# Module ICE-2211:Math Methods & Linear Syst

### Module Facts

Run by School of Computer Science and Electronic Engineering

20 Credits or 10 ECTS Credits

Semester 1 & 2

### Overall aims and purpose

To teach the principles of transform methods and their applications in engineering, with a particular focus on signals and systems. We will examine the common features and important differences between the Fourier series, Fourier transform, z-transform and Laplace transform. The fundamental concept of the response of a linear system will be used to unify the different concepts. Applications may include linear networks, electromechanical systems, communications systems, signal processing and automatic control.

### Course content

Indicative content includes:

Continuous- and discrete-time signals and systems

Fourier series and transform

z-transform

Laplace transform

Second order systems

Graphical methods for differential equations

### Assessment Criteria

#### threshold

Equivalent to 40%. Uses key areas of theory or knowledge to meet the Learning Outcomes of the module.
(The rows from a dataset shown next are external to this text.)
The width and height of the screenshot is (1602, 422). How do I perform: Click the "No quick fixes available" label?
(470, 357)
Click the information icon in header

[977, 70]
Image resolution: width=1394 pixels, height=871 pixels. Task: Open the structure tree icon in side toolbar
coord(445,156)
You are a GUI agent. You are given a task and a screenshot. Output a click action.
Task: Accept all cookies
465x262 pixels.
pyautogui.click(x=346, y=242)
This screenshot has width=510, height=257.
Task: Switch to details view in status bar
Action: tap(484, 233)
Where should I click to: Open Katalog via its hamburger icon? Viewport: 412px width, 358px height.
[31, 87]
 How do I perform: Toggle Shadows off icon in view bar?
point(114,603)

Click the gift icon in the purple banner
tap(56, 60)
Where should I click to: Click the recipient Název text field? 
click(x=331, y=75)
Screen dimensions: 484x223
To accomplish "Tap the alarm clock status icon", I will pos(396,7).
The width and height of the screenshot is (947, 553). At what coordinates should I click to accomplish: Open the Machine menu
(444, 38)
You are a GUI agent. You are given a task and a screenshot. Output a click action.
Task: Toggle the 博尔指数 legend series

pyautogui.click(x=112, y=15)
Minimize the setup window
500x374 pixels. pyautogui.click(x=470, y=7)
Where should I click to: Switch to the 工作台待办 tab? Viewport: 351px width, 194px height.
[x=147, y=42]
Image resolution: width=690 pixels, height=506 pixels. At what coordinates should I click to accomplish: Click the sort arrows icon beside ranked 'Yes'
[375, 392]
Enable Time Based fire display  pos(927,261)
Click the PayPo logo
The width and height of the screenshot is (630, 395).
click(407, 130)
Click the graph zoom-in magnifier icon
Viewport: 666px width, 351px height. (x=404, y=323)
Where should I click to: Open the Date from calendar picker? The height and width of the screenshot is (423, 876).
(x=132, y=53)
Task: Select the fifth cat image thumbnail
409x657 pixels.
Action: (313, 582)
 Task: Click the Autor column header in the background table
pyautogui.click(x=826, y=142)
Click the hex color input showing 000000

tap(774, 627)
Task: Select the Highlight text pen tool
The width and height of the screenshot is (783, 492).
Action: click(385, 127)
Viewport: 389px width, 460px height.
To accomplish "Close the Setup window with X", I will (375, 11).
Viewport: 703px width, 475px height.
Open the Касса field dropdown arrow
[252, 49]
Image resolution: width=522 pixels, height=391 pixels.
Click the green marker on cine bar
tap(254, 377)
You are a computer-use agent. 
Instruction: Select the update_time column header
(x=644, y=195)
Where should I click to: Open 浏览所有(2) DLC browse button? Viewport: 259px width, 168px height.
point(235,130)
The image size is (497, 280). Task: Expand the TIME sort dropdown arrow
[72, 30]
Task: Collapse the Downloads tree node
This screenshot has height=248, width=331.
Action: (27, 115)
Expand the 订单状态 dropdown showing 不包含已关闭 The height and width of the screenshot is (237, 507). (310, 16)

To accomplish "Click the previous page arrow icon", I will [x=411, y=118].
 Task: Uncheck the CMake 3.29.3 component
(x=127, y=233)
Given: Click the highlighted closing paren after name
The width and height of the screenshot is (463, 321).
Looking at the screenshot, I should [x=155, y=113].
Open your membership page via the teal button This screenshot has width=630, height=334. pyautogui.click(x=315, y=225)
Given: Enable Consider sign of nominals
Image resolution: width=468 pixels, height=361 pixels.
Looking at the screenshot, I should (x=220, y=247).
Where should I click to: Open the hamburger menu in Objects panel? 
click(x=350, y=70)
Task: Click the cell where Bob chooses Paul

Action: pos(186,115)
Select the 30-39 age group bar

Is able to formulate an appropriate solution to accurately solve tasks and questions. Can identify individual aspects, but lacks an awareness of links between them and the wider contexts. Outputs can be understood, but lack structure and/or coherence.

#### excellent

Equivalent to the range 70%+. Assemble critically evaluated, relevent areas of knowledge and theory to constuct professional-level solutions to tasks and questions presented. Is able to cross-link themes and aspects to draw considered conclusions. Presents outputs in a cohesive, accurate, and efficient manner.

#### good

Equivalent to the range 60%-69%. Is able to analyse a task or problem to decide which aspects of theory and knowledge to apply. Solutions are of a workable quality, demonstrating understanding of underlying principles. Major themes can be linked appropriately but may not be able to extend this to individual aspects. Outputs are readily understood, with an appropriate structure but may lack sophistication.

### Learning outcomes

1. Apply continuous-time transform methods to problems related to signals and systems

2. Apply discrete-time transform methods to problems in signals and systems

3. Understand and apply the concepts of linear systems, including graphical methods

### Assessment Methods

Type Name Description Weight
Fourier assignment 20
Assignment in z-domain analysis 20
Examination 60

### Teaching and Learning Strategy

Hours
Lecture

The material will be taught through a mixture of 1-hour lectures and 1-hour problem classes, delivered across the two semesters. Two timetabled slots per week over 24 weeks, repeating on a bi-weekly pattern: (2 lectures in one week, 1 lecture and 1 problem class in the other week).

36
Private study

Private study, including preparation for examinations and writing assignments

152
Practical classes and workshops

Lectures will be supported by bi-weekly problem classes.

12

### Transferable skills

• Numeracy - Proficiency in using numbers at appropriate levels of accuracy
• Self-Management - Able to work unsupervised in an efficient, punctual and structured manner. To examine the outcomes of tasks and events, and judge levels of quality and importance
• Exploring - Able to investigate, research and consider alternatives

### Subject specific skills

• Apply underpinning concepts and ideas of engineering;
• Solve problems logically and systematically;
• Knowledge and understanding of facts, concepts, principles & theories
• Use of such knowledge in modelling and design
• Evaluate systems in terms of quality and trade-offs